Written by Mac Barnett, Illustrated by Adam Rex
Disney Hyperion Books, 2012
This is me, Mac. I’m the author of this book.
The plot in a nutshell: The book’s author and artist disagree
Chloe is introduced as the main character and the story begins with her collecting loose change, which she uses to buy tickets to ride the merry-go-round. When Chloe finds a whole jar full of change, she buys a lot of rides and gets dizzy, which leads to her getting lost in the forest. A huge lion jumps out at her, but it’s actually a dragon, which causes the author (Mac) and illustrator (Adam) to quarrel about which would be better. Adam draws Mac in some funny costumes and Mac fires him. A new artist, Hank, enters the story and draws a lion that eats Adam. Mac isn’t happy with the way Hank draws the lion, so he fires him as well. Mac tries to do the artwork, but it doesn’t look right, so he gives up. Chloe and the lion tell Mac that he can’t just stop telling the story. So he calls Adam (in the lion’s belly) to apologize. Chloe tries to find someone to help save Adam and finally convinces the lion to cough him up. He also coughs up a bunch of change, so all the characters can have a ride on the merry go-round.

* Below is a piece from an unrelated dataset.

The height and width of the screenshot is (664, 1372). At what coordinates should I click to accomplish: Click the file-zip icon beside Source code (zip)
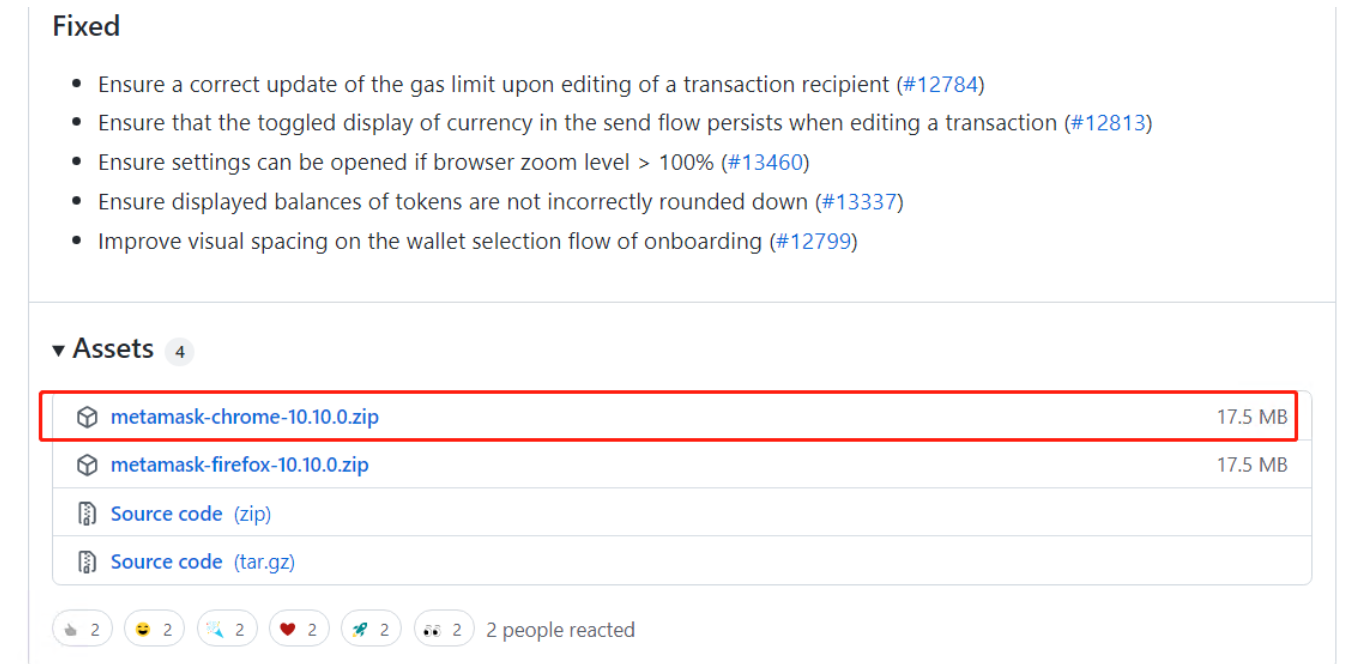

Author Mac Barnett has a lot of fun with this book, breaking the fourth wall along with lots of other picture book conventions. He is an active character in this book from the first page and talks to the reader, the illustrator(s) and the book characters, both human and animal. This unique and irreverent approach to storytelling may not appeal to everyone, but I loved this book. It’s original, interesting, creative and very, very funny. I got the idea that these two guys had a blast creating this book. For those of my generation, you may find yourself reminded of the Daffy Duck cartoon, Duck Amuck.
Illustrator Adam Rex probably had even more fun than Mr. Barnett, with such a wide variety of art media – basswood, balsa wood, oil and acrylic paints, pencil, clay, modified doll clothing, toilet paper, photography and Photoshop. I’m pretty sure this is the first time I’ve seen toilet paper listed as part of a picture book. The majority of the book’s central story (the one about Chloe, that kind of gets lost in the peripheral story about Mac and Adam) takes place on a stage, which is a neat touch that helps sell the secondary plot, in my opinion. The fun even continues on the book’s jacket, where Mac’s bio is long and self-promotional, while Adam’s is one sentence. A fake credit is even given to Hank, the fictional artist who shows up partway. This one’s a real treat for those who like their humor a little on the sly side.
And what did we learn? What I take away from this book is that everyone involved in the creation of a good book has an important part to play.